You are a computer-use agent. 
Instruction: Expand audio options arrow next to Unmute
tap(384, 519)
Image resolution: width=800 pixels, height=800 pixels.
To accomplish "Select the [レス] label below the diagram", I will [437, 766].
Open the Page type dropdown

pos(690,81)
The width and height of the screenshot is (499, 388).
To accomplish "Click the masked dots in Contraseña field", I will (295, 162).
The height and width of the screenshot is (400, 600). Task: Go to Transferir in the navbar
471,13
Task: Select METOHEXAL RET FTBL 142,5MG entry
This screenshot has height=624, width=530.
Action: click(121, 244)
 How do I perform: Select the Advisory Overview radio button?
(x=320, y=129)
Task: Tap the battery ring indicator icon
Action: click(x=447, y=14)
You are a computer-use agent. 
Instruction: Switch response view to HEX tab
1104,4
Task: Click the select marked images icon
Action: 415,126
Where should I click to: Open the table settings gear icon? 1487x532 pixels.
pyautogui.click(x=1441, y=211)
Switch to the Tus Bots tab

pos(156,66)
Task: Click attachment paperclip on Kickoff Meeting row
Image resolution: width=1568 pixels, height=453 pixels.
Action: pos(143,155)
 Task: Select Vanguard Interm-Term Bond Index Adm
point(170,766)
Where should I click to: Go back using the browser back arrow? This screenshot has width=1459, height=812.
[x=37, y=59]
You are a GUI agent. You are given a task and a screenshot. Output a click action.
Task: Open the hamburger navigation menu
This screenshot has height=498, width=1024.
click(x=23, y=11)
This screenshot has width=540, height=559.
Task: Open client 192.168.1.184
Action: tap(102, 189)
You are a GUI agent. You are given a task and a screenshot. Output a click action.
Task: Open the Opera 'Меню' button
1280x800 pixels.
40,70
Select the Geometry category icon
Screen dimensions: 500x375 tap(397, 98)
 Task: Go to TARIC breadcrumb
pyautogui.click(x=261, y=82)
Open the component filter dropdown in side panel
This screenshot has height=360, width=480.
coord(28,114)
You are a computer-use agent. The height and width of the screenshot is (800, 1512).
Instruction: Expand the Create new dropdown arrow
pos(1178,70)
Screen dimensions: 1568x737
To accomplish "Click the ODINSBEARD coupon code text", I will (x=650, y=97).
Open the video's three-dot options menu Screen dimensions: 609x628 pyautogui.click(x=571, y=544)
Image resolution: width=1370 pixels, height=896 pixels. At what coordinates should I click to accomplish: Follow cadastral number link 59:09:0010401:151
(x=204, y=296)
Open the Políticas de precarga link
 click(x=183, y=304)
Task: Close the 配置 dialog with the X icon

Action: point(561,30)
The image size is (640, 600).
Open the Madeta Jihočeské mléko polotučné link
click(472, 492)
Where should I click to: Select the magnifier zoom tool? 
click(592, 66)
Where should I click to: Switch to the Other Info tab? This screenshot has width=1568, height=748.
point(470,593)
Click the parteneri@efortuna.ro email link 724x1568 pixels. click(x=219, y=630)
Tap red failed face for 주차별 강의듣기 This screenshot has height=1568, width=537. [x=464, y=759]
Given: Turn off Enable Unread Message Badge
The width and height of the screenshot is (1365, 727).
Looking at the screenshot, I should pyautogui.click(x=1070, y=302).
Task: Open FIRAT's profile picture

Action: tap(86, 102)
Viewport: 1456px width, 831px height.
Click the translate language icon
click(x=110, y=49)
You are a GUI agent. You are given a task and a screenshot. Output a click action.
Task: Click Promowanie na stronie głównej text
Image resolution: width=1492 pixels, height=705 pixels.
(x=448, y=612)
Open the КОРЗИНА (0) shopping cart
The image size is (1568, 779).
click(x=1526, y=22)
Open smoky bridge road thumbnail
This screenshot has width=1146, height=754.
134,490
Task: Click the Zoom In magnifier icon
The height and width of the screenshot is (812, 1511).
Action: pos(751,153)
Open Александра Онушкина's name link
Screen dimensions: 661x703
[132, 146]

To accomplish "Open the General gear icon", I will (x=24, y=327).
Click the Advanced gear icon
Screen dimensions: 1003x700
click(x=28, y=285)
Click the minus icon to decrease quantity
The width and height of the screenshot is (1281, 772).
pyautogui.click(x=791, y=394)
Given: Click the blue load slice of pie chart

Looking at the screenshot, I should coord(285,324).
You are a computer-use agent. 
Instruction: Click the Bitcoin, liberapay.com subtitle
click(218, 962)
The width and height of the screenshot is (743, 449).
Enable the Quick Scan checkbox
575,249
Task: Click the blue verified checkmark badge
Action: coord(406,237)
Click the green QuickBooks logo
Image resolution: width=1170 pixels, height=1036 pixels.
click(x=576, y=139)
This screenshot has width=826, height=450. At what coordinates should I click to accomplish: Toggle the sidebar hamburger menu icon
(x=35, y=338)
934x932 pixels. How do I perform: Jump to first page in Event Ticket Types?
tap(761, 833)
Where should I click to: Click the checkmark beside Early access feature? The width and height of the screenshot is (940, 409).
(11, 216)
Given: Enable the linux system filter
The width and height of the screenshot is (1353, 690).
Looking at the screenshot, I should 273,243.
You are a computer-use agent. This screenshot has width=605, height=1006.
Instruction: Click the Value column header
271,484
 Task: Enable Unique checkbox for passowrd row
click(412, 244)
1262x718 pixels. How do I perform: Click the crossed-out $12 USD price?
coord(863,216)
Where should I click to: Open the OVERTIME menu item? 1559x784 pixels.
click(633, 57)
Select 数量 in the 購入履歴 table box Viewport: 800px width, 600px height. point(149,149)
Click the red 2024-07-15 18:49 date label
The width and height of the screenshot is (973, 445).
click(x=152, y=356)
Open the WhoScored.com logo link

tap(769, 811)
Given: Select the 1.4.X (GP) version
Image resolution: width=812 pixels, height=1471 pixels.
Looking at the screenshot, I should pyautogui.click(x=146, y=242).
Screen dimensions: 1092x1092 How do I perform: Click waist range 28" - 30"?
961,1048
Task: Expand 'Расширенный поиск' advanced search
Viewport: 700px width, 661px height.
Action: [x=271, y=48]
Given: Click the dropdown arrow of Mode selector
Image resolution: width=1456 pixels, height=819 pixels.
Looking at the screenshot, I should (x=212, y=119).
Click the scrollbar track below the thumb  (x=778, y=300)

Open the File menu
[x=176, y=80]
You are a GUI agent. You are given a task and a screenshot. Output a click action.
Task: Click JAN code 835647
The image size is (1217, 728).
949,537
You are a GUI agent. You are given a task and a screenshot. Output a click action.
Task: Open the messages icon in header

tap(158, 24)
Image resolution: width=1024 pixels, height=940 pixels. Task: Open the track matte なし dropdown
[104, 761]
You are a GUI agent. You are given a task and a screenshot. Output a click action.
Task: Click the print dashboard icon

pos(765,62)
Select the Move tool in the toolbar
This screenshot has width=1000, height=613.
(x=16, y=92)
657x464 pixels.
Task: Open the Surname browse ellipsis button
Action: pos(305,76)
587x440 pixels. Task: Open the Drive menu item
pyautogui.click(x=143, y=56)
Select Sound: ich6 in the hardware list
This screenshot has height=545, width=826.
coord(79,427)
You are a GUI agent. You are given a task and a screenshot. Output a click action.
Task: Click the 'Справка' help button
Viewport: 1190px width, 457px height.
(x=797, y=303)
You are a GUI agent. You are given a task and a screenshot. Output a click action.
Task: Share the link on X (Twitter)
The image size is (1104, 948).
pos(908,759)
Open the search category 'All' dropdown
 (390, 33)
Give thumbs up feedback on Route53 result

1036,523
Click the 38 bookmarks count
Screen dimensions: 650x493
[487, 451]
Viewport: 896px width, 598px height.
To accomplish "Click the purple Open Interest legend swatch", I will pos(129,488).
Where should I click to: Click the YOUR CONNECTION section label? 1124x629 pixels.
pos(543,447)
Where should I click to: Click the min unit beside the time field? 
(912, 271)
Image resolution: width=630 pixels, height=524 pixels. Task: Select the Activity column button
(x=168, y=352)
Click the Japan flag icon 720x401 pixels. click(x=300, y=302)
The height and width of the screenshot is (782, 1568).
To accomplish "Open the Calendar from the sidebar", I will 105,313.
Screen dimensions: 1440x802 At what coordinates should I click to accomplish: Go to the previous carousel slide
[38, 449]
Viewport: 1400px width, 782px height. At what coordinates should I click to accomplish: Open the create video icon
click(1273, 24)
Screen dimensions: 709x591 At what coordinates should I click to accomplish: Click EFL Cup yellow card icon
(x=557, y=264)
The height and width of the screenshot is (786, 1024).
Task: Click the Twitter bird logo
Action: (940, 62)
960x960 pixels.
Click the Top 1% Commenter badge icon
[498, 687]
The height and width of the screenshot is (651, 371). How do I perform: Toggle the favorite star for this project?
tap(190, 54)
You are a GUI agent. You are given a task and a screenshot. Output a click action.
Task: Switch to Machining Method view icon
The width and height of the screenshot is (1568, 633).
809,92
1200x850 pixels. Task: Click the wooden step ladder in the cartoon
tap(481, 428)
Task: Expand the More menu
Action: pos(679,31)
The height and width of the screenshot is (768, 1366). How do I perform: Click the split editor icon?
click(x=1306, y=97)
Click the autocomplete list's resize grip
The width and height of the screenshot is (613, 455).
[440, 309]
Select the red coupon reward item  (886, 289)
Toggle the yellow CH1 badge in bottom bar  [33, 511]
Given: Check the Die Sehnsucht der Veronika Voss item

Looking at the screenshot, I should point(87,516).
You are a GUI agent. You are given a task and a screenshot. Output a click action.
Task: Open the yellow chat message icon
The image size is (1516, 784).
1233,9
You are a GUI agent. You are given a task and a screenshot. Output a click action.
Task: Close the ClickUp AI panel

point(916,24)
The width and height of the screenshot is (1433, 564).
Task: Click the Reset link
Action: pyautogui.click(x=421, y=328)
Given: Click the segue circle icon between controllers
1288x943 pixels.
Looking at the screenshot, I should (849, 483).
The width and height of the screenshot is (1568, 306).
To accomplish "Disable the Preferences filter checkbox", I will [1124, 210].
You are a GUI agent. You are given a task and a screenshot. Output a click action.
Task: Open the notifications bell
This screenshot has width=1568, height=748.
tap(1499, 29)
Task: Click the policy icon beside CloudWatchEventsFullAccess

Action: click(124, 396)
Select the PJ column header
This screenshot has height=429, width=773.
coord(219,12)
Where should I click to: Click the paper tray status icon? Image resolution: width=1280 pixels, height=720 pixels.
..........
_Task to carry out:_ Your answer should consist only of the lines from the one that holds "Toggle the yellow" to the end of the entries above, both ends included, each repeated exactly.

_Output of the task:_
Toggle the yellow CH1 badge in bottom bar  [33, 511]
Given: Check the Die Sehnsucht der Veronika Voss item

Looking at the screenshot, I should point(87,516).
You are a GUI agent. You are given a task and a screenshot. Output a click action.
Task: Open the yellow chat message icon
The image size is (1516, 784).
1233,9
You are a GUI agent. You are given a task and a screenshot. Output a click action.
Task: Close the ClickUp AI panel

point(916,24)
The width and height of the screenshot is (1433, 564).
Task: Click the Reset link
Action: pyautogui.click(x=421, y=328)
Given: Click the segue circle icon between controllers
1288x943 pixels.
Looking at the screenshot, I should (849, 483).
The width and height of the screenshot is (1568, 306).
To accomplish "Disable the Preferences filter checkbox", I will [1124, 210].
You are a GUI agent. You are given a task and a screenshot. Output a click action.
Task: Open the notifications bell
This screenshot has width=1568, height=748.
tap(1499, 29)
Task: Click the policy icon beside CloudWatchEventsFullAccess

Action: click(124, 396)
Select the PJ column header
This screenshot has height=429, width=773.
coord(219,12)
Where should I click to: Click the paper tray status icon? Image resolution: width=1280 pixels, height=720 pixels.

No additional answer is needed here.